Les partenaires techniques et financiers du Bénin ne sont pas satisfaits de la gestion du pays sous le changement. Tout en reconnaissant les efforts qui se font, ils ont découvert plusieurs ratés et lenteurs qu’ils ont fait savoir hier aux membres du gouvernement à la revue conjointe 2009 de la mise en œuvre de la stratégie de croissance et de la réduction de la pauvreté.

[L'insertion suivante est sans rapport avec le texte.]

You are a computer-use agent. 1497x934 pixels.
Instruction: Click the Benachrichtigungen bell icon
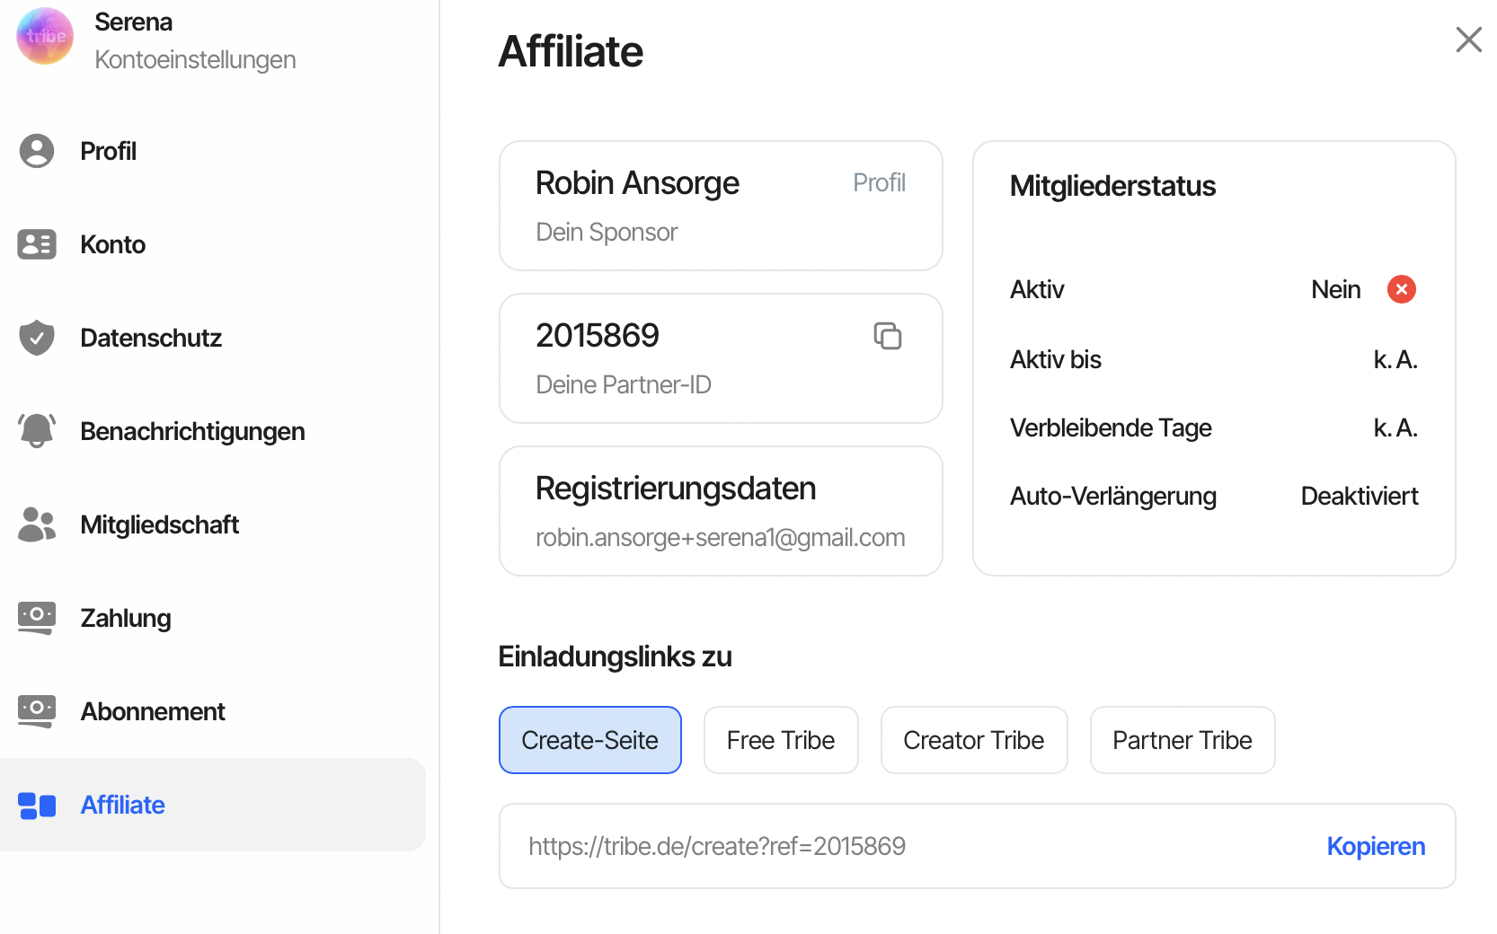(37, 431)
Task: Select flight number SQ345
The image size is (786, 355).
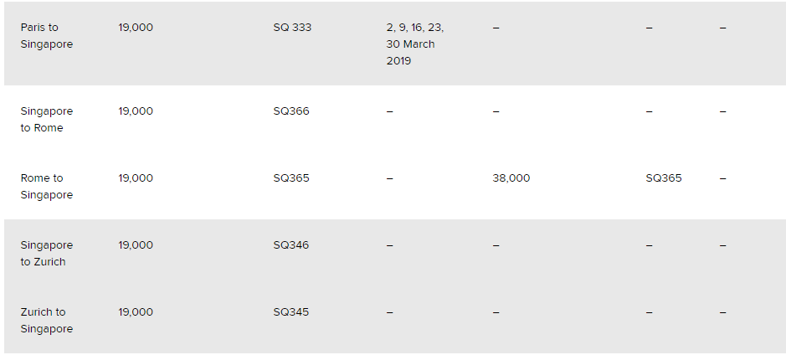Action: 291,312
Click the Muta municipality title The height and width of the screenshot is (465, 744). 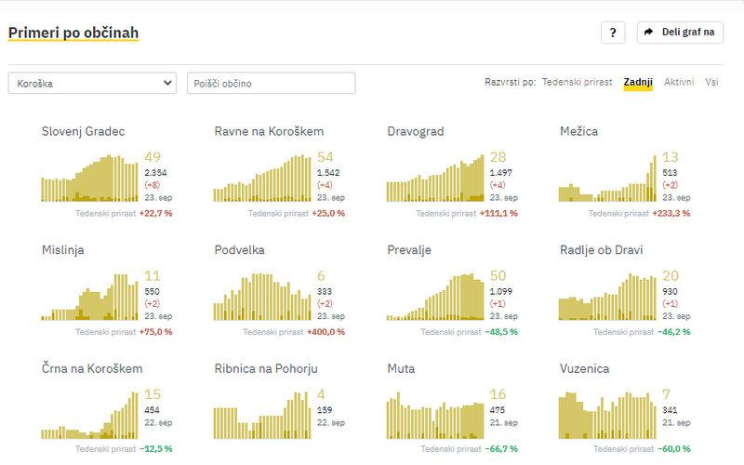click(401, 369)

L’insuffisance de la  croissance économique, la multiplication des ordres de paiement en 2008, et la faiblesse des interventions du gouvernement dans plusieurs domaines ont été relevées.
Les bailleurs de fonds ont fini par cracher la vérité au gouvernement du changement à travers des observations faites au rapport d’avancement en 2008 de la stratégie de croissance pour la réduction de la pauvreté réalisé par le Bénin. « Quant au rapport, les partenaires notent qu’il reste descriptif et incomplet dans la restitution des actions prioritaires ». D’abord, ils ont relevé des failles en ce qui concerne les éléments concrets d’appréciation de l’évolution de la pauvreté présentée par le gouvernement. Mais ensuite, ils ont fait ressortir des éléments de recul sur le plan de la bonne gouvernance, de la gestion des biens publics et des ressources humaines. Même le niveau de la croissance économique a été jugé insuffisant par les bailleurs pour avoir un impact significatif  sur la pauvreté.  Pour les partenaires, le rapport présenté n’analyse pas assez les problèmes ou difficultés de mise en œuvre afin que les solutions y soient trouvées pour de meilleures performances les années à venir. Même les coûts des principales actions menées ont été passés sous silence ont relevé les partenaires au développement.
La moitié des membres du gouvernement a été témoin des observations des bailleurs. Les Ministres sont tous intervenus pour dire que des efforts étaient faits mais cela n’a pas convaincu les bailleurs.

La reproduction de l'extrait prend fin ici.